Everything in the records below except the pictures must be written out exactly.
*** Opening of DATA RECORDS ***
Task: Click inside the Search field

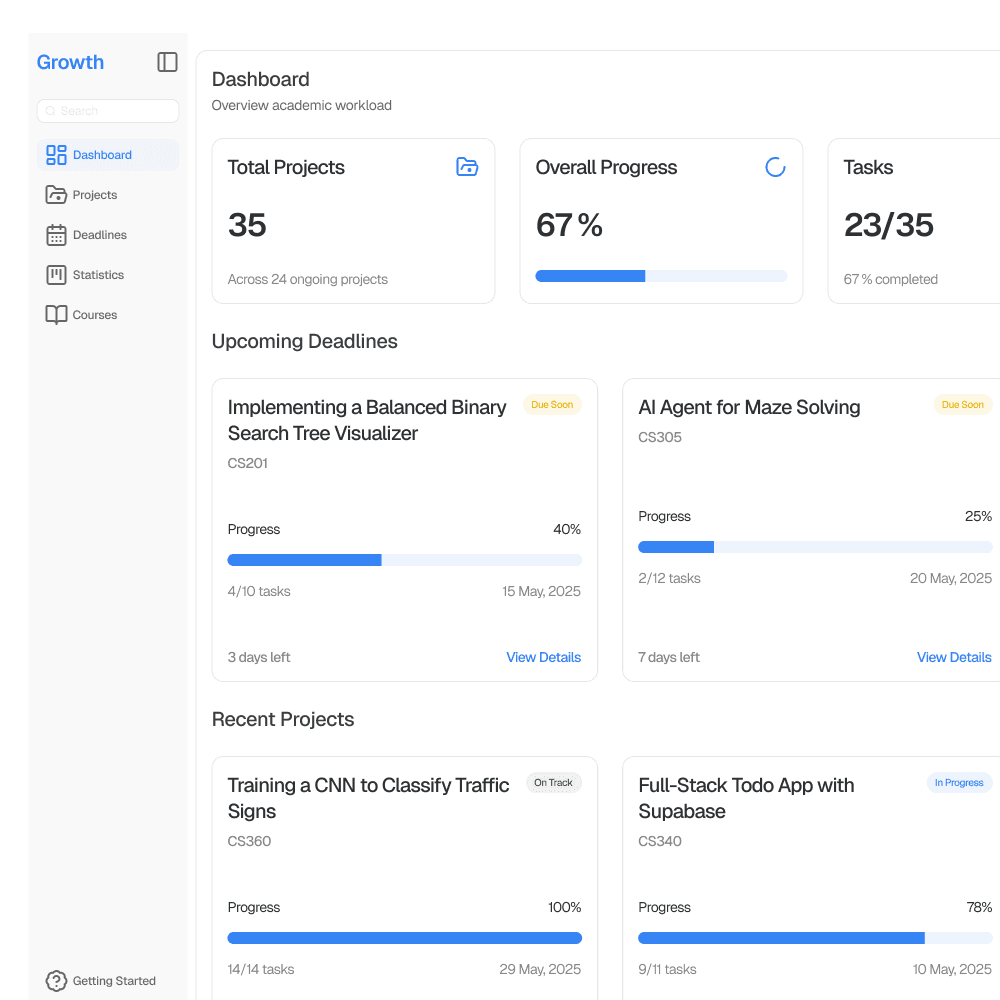Action: click(x=107, y=110)
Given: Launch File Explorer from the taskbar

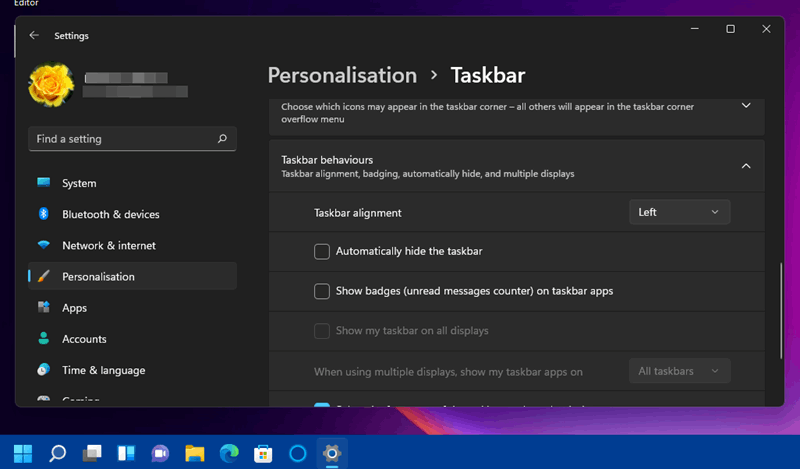Looking at the screenshot, I should [194, 453].
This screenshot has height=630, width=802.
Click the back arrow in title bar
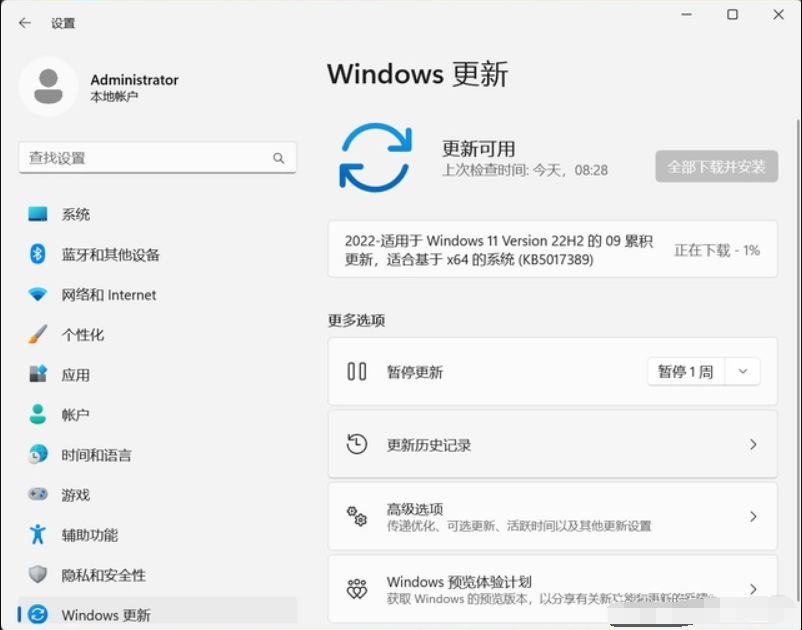point(25,23)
*** Close of DATA RECORDS ***
▶ [TASK RESPONSE]:
Task: Click inside the Search field

Action: click(x=107, y=110)
Given: Launch File Explorer from the taskbar

Looking at the screenshot, I should [194, 453].
This screenshot has height=630, width=802.
Click the back arrow in title bar
point(25,23)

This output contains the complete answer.